## Your objective
Lines in the following data that contain the string "agent" are to be counted. Report only their number.

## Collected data
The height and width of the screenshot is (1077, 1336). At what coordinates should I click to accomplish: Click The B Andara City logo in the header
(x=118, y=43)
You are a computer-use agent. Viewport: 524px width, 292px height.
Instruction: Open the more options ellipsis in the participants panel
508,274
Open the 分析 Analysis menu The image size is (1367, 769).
* * *
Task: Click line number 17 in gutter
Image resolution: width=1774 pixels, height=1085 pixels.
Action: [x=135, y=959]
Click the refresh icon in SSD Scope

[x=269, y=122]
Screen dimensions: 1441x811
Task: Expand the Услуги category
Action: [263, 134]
---
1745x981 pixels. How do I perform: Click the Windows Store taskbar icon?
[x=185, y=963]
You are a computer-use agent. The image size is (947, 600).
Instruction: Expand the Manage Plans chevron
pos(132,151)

## Task output
2